====== Available data

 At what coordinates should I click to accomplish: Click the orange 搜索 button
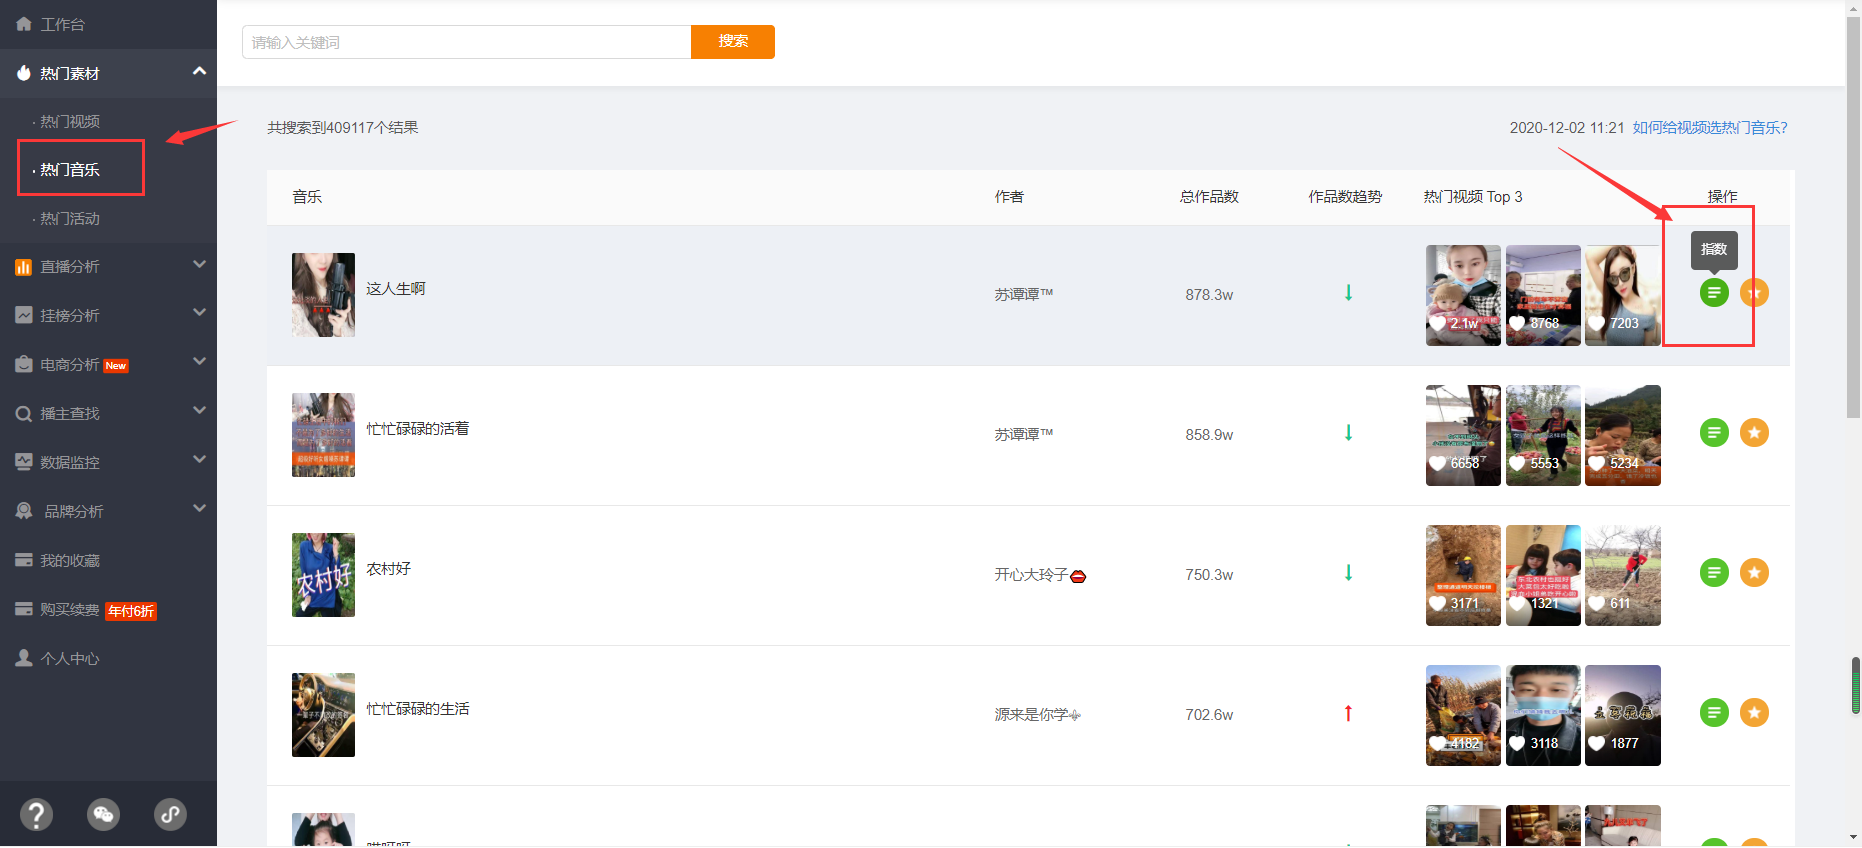[x=732, y=42]
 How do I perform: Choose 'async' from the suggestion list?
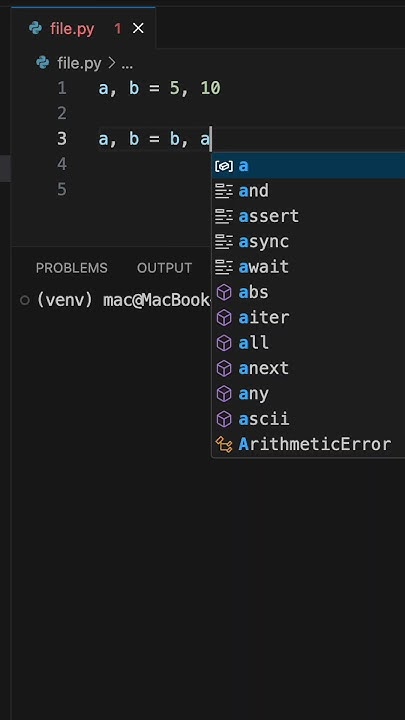tap(308, 242)
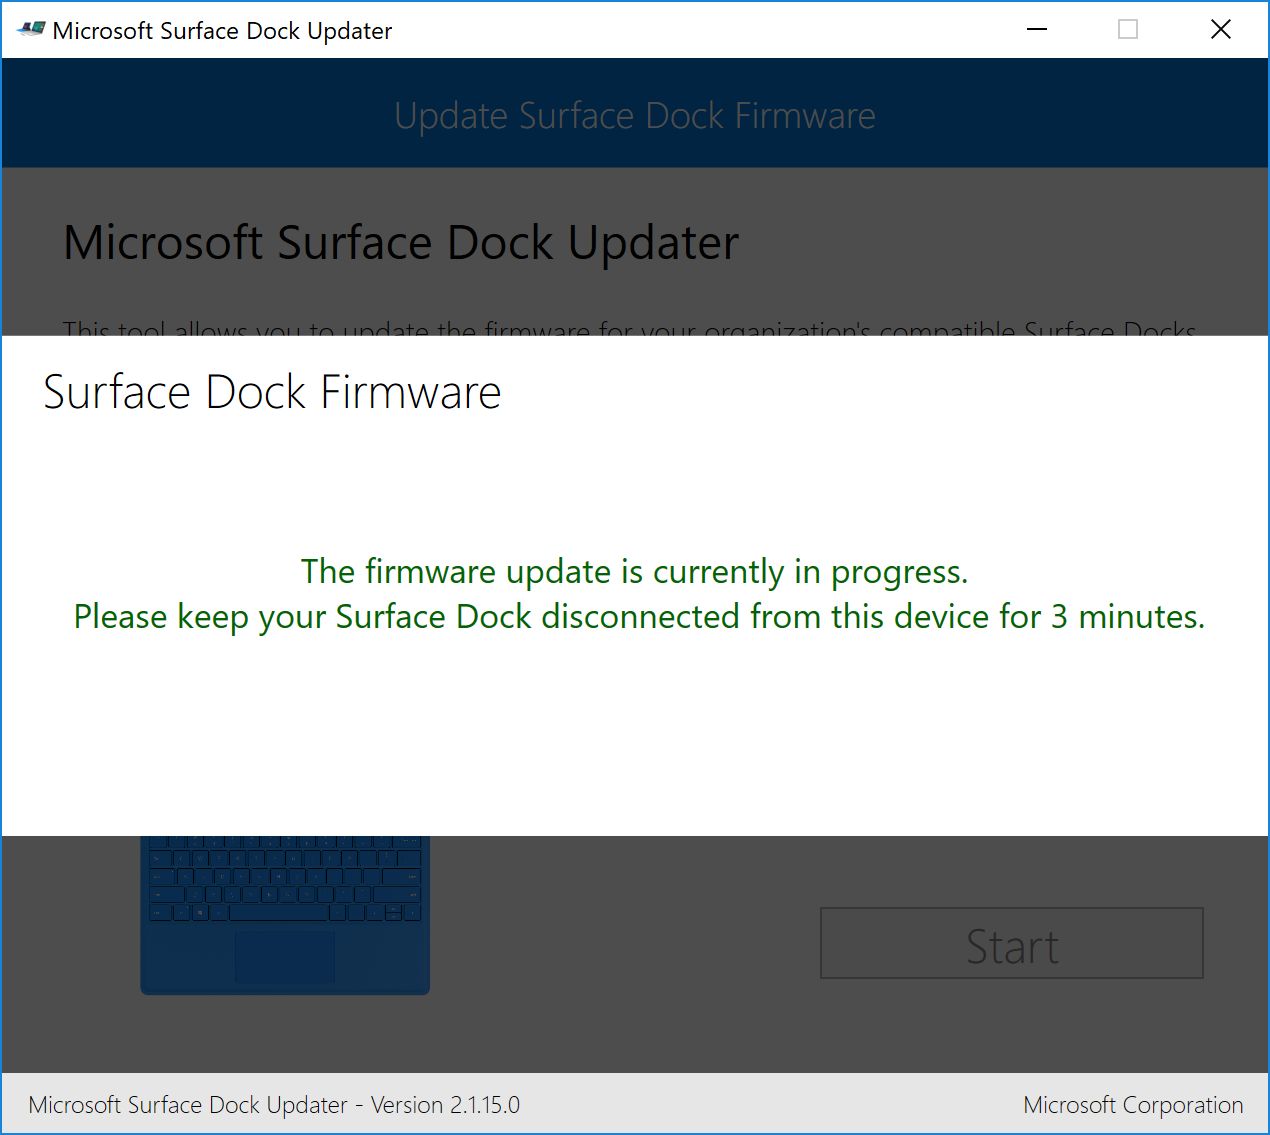Close the Surface Dock Updater window
Screen dimensions: 1270x1135
1220,30
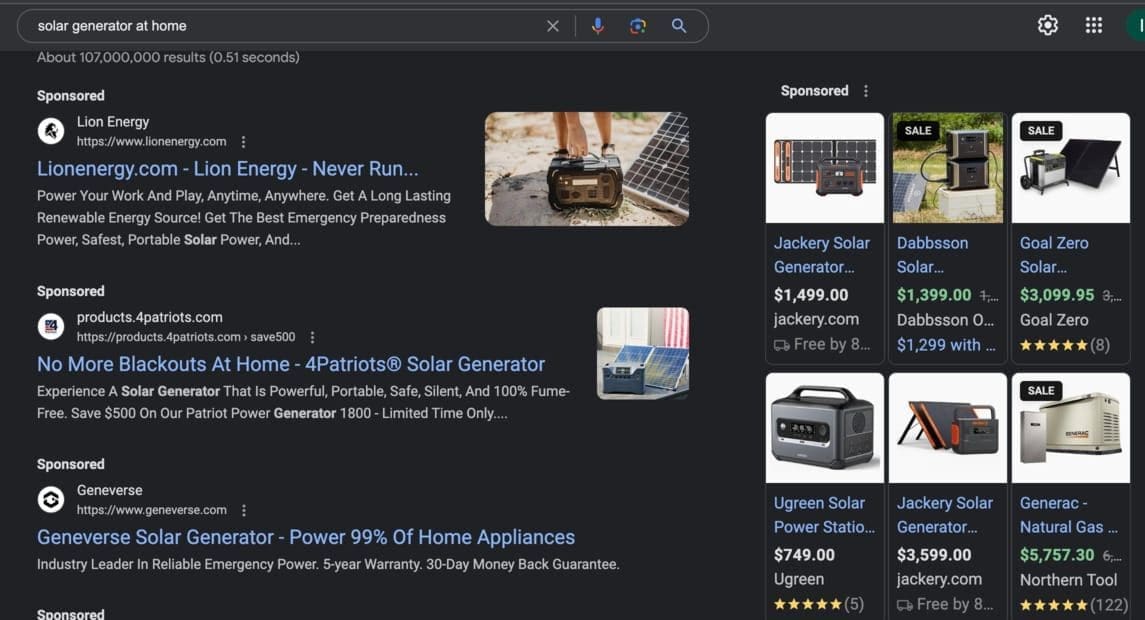Open the options menu beside lionenergy.com URL
The height and width of the screenshot is (620, 1145).
coord(243,142)
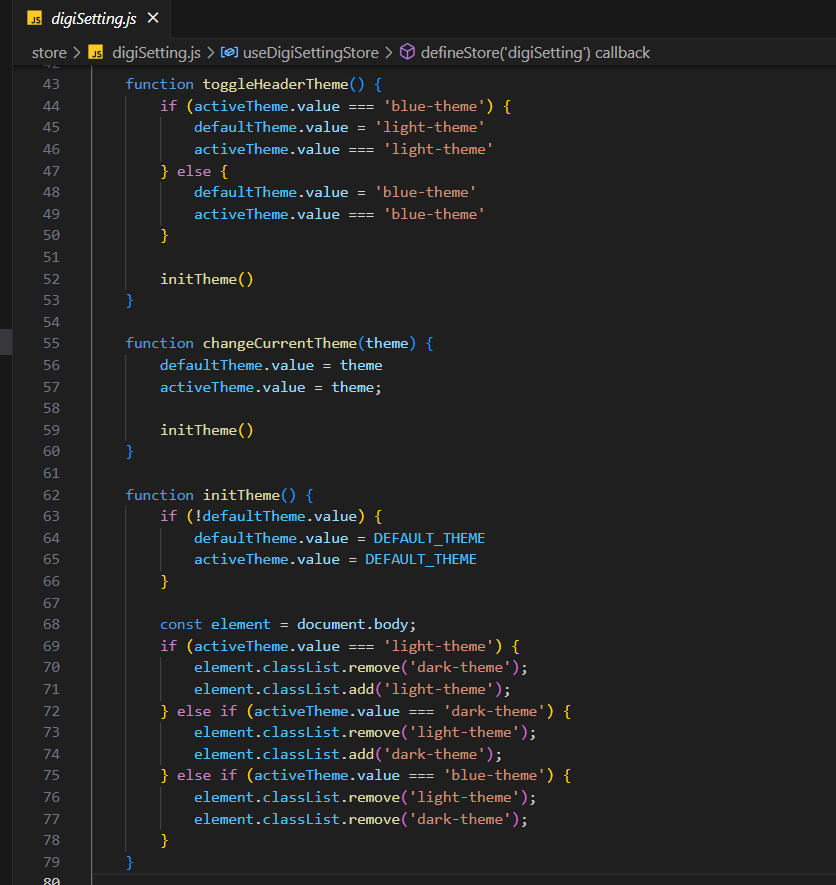Expand the useDigiSettingStore breadcrumb symbol

point(311,52)
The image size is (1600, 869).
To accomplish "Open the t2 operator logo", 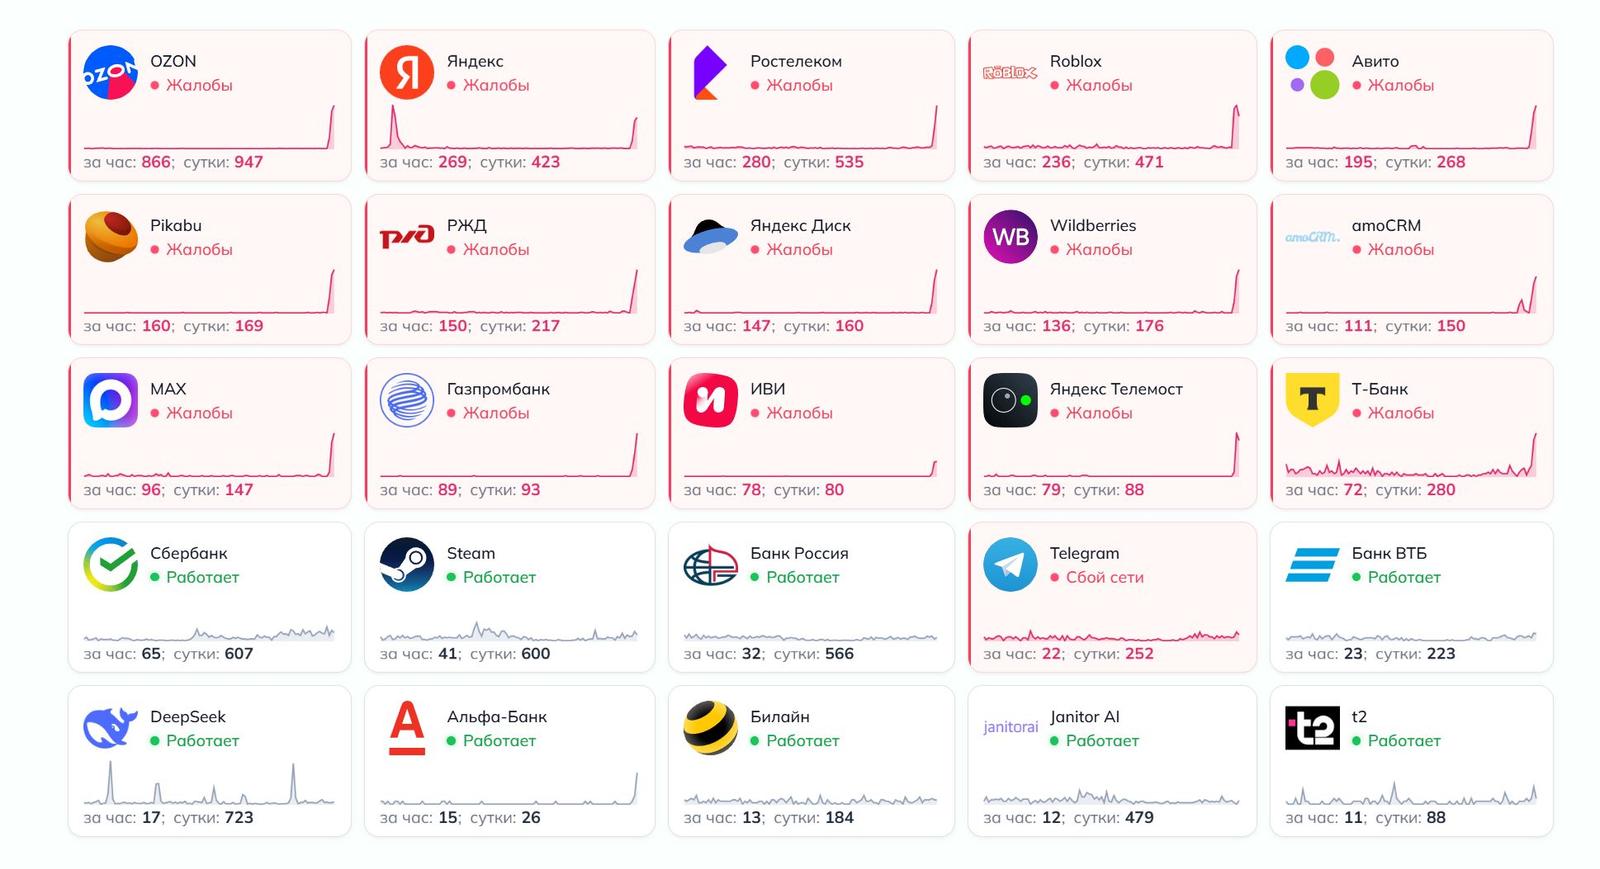I will 1312,728.
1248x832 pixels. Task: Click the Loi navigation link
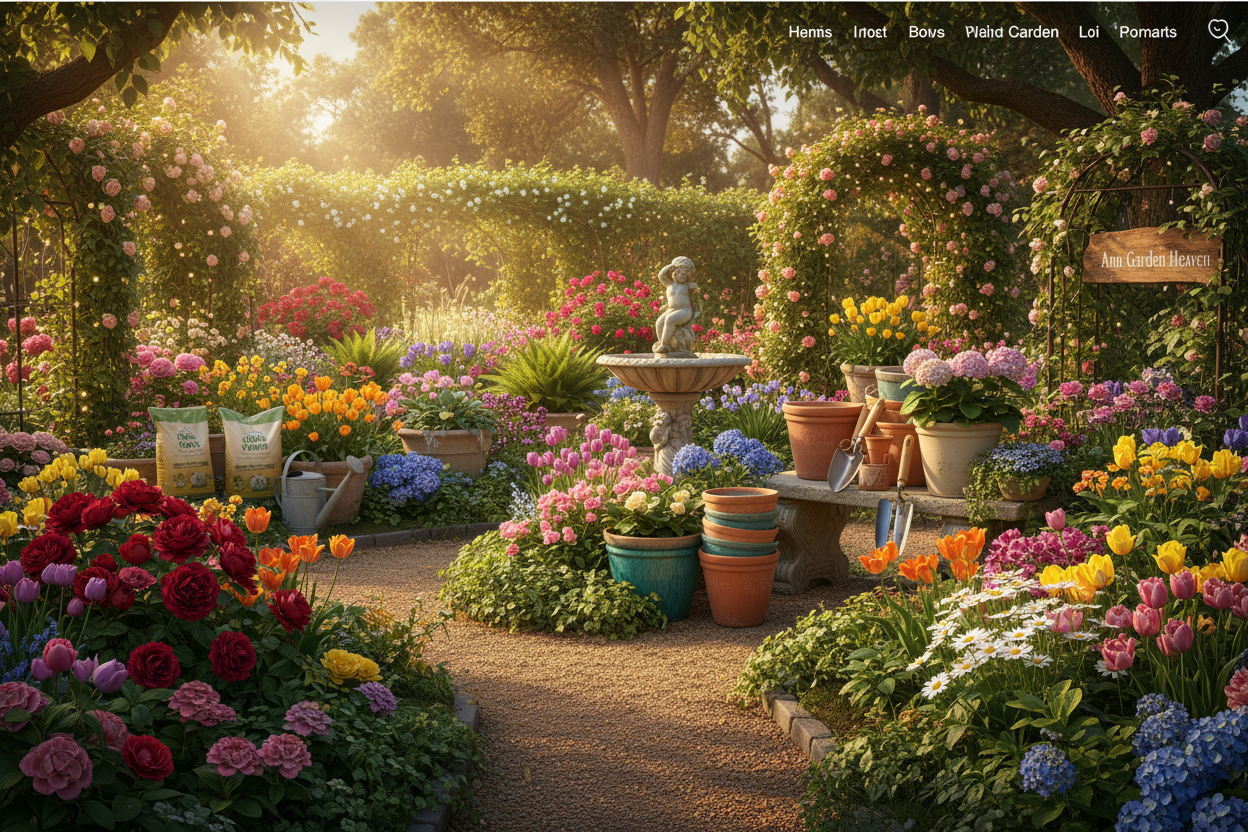coord(1088,32)
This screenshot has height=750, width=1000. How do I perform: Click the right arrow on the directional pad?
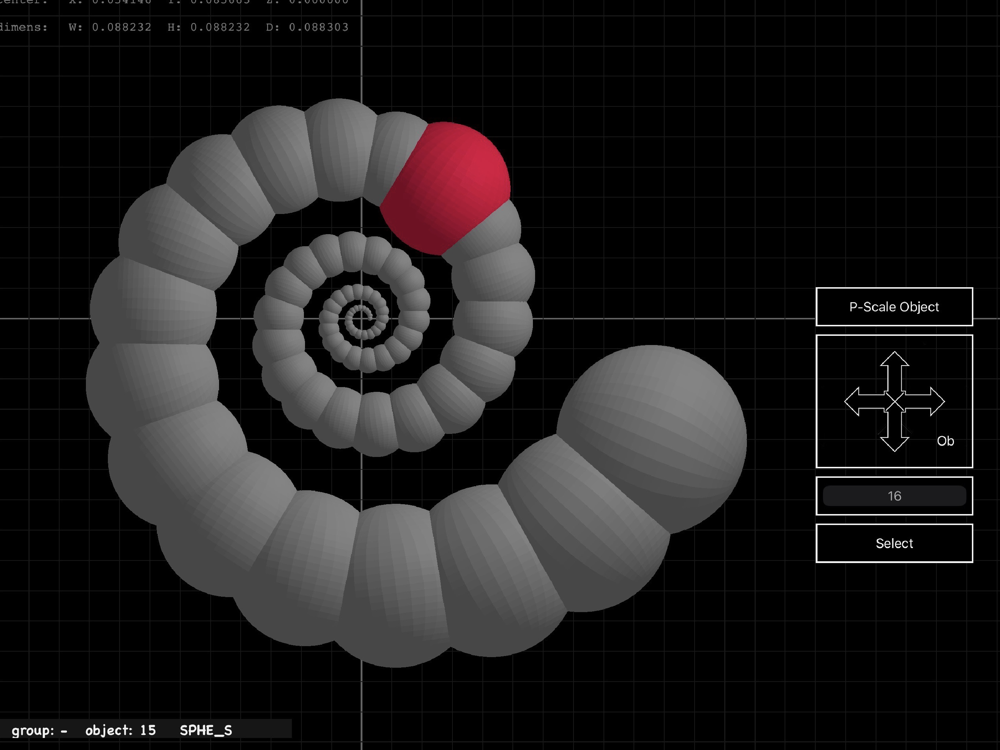(929, 402)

============

- _Your objective_
From the line containing "This screenshot has" through the end of the entries, quote each line exactly and nothing else, excluding all pictures.

- _Problem solution_
This screenshot has height=750, width=1000. How do I perform: Click the right arrow on the directional pad?
(929, 402)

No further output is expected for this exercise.